→ **Required work**
Put every line of the listing from the one containing "The height and" down through the one containing "I will 454,13." into a Markdown table with the columns Row and Listing line, numbering the rows and leaving out blank lines.

→ **Entries supplied**
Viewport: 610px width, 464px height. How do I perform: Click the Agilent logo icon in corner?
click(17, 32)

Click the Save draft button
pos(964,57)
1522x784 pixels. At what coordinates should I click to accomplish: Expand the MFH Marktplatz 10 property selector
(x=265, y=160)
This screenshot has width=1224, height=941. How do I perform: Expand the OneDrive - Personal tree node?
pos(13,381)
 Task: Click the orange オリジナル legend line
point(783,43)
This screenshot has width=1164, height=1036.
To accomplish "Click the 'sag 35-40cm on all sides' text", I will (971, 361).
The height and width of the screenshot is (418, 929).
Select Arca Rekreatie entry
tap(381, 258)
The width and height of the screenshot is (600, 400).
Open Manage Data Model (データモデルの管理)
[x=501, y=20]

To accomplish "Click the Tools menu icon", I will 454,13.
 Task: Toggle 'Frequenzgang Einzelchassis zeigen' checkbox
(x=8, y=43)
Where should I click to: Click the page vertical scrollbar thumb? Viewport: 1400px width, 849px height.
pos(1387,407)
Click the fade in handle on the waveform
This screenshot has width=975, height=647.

→ **Task response**
| Row | Listing line |
|---|---|
| 1 | The height and width of the screenshot is (418, 929). |
| 2 | Select Arca Rekreatie entry |
| 3 | tap(381, 258) |
| 4 | The width and height of the screenshot is (600, 400). |
| 5 | Open Manage Data Model (データモデルの管理) |
| 6 | [x=501, y=20] |
| 7 | To accomplish "Click the Tools menu icon", I will 454,13. |